» **Exercises**:
• A. Copy everything in the intersection solution from "Example 1.2 TTextbook" down to "line \( x+2 y=4 \).".
• B. In the intersection solution, why are all the terms brought to one side in Step 3?

» **Text shown**:
[Start of section]

Example 1.2 TTextbook p30, Example 21 Find the coordinates of the points of intersection between the curve \( y=x^{2}-2 x+2 \) and the line \( x+2 y=4 \).

To find the points of intersection between the curve \( y = x^{2} - 2x + 2 \) and the line \( x + 2y = 4 \), we'll solve the system of equations simultaneously. ### Step 1: Express One Variable in Terms of the Other From the linear equation: \[ x + 2y = 4 \] we can solve for \( x \) in terms of \( y \): \[ x = 4 - 2y \] ### Step 2: Substitute into the Quadratic Equation Substitute \( x = 4 - 2y \) into the quadratic equation \( y = x^{2} - 2x + 2 \): \[ y = (4 - 2y)^{2} - 2(4 - 2y) + 2 \] Expand and simplify: \[ y = (16 - 16y + 4y^{2}) - (8 - 4y) + 2 \] \[ y = 16 - 16y + 4y^{2} - 8 + 4y + 2 \] \[ y = 4y^{2} - 12y + 10 \] ### Step 3: Rearrange into a Standard Quadratic Form Bring all terms to one side to set the equation to zero: \[ 4y^{2} - 12y + 10 - y = 0 \] \[ 4y^{2} - 13y + 10 = 0 \] ### Step 4: Solve the Quadratic Equation Use the quadratic formula \( y = \frac{-b \pm \sqrt{b^2 - 4ac}}{2a} \), where \( a = 4 \), \( b = -13 \), and \( c = 10 \): \[ y = \frac{13 \pm \sqrt{(-13)^2 - 4 \cdot 4 \cdot 10}}{2 \cdot 4} \] \[ y = \frac{13 \pm \sqrt{169 - 160}}{8} \] \[ y = \frac{13 \pm \sqrt{9}}{8} \] \[ y = \frac{13 \pm 3}{8} \] This gives two solutions: 1. \( y = \frac{16}{8} = 2 \) 2. \( y = \frac{10}{8} = \frac{5}{4} \) ### Step 5: Find the Corresponding \( x \) Values Using \( x = 4 - 2y \): 1. For \( y = 2 \): \[ x = 4 - 2(2) = 4 - 4 = 0 \] So, one point of intersection is \( (0, 2) \). 2. For \( y = \frac{5}{4} \): \[ x = 4 - 2\left(\frac{5}{4}\right) = 4 - \frac{10}{4} = 4 - \frac{5}{2} = \frac{8}{2} - \frac{5}{2} = \frac{3}{2} \] So, the other point of intersection is \( \left(\frac{3}{2}, \frac{5}{4}\right) \). ### **Final Answer** The curves intersect at the points \( (0,\ 2) \) and \( \left(\dfrac{3}{2},\ \dfrac{5}{4}\right) \).

[End of section]

» **Data for review**:
[Start of section]

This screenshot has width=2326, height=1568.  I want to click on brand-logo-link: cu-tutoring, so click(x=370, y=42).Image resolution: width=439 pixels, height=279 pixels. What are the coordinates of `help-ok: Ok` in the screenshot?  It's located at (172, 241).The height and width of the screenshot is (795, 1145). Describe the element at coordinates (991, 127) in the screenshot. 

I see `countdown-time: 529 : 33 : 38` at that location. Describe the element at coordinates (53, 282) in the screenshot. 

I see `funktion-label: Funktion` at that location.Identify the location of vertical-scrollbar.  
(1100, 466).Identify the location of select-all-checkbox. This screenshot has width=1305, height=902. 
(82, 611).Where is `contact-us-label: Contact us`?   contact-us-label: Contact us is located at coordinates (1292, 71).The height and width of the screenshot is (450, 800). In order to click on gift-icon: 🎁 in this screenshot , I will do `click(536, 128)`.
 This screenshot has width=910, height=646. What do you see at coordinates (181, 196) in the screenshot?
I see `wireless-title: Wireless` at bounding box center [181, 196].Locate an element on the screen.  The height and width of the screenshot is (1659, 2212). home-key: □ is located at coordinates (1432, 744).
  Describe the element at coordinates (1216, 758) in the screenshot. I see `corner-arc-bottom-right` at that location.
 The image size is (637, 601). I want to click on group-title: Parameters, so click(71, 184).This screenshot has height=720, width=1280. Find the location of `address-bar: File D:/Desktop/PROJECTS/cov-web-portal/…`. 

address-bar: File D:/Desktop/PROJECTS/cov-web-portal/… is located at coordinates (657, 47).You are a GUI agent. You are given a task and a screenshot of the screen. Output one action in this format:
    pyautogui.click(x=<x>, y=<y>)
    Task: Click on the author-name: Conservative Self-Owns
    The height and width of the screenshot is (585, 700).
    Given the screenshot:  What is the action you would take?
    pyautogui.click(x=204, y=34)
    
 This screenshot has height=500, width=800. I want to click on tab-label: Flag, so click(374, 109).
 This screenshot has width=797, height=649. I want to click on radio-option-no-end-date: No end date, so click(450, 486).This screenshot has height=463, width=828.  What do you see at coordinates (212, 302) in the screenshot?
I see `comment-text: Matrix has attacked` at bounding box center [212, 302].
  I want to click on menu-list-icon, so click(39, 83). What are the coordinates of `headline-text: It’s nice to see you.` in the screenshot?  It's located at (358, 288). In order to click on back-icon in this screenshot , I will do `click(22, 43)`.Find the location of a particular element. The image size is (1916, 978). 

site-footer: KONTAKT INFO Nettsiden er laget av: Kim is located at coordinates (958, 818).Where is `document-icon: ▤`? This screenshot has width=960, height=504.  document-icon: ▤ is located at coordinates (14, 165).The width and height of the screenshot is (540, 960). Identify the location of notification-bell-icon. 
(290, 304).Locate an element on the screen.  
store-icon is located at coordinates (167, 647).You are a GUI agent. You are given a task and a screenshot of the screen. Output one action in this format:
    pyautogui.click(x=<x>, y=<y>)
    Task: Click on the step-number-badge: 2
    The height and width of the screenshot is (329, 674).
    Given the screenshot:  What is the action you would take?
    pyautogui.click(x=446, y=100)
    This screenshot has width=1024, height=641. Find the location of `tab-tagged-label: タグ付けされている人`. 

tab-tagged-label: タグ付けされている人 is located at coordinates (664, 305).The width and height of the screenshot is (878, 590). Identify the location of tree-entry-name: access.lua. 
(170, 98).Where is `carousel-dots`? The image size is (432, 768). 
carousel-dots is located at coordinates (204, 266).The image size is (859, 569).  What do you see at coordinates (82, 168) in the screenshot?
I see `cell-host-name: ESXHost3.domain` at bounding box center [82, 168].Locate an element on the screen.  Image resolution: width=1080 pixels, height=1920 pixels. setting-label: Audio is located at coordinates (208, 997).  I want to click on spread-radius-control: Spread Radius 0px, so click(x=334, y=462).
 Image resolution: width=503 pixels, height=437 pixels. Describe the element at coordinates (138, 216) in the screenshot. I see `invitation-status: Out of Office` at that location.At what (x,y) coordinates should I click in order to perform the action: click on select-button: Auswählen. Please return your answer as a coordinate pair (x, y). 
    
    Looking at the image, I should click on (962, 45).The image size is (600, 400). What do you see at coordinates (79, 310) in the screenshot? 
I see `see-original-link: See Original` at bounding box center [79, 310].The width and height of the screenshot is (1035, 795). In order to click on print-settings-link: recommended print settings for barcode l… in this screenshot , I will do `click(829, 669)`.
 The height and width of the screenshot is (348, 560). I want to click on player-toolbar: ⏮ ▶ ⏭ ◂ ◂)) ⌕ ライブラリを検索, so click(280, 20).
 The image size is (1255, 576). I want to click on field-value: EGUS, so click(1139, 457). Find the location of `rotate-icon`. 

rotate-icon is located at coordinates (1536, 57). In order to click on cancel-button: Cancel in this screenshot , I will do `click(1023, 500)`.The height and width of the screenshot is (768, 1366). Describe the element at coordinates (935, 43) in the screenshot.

[End of section]

» **Answers**:
• A.
Example 1.2 TTextbook p30, Example 21 Find the coordinates of the points of intersection between the curve \( y=x^{2}-2 x+2 \) and the line \( x+2 y=4 \).

• B. This sets the equation equal to zero, which rearranges it into the standard quadratic form \( 4y^{2} - 13y + 10 = 0 \).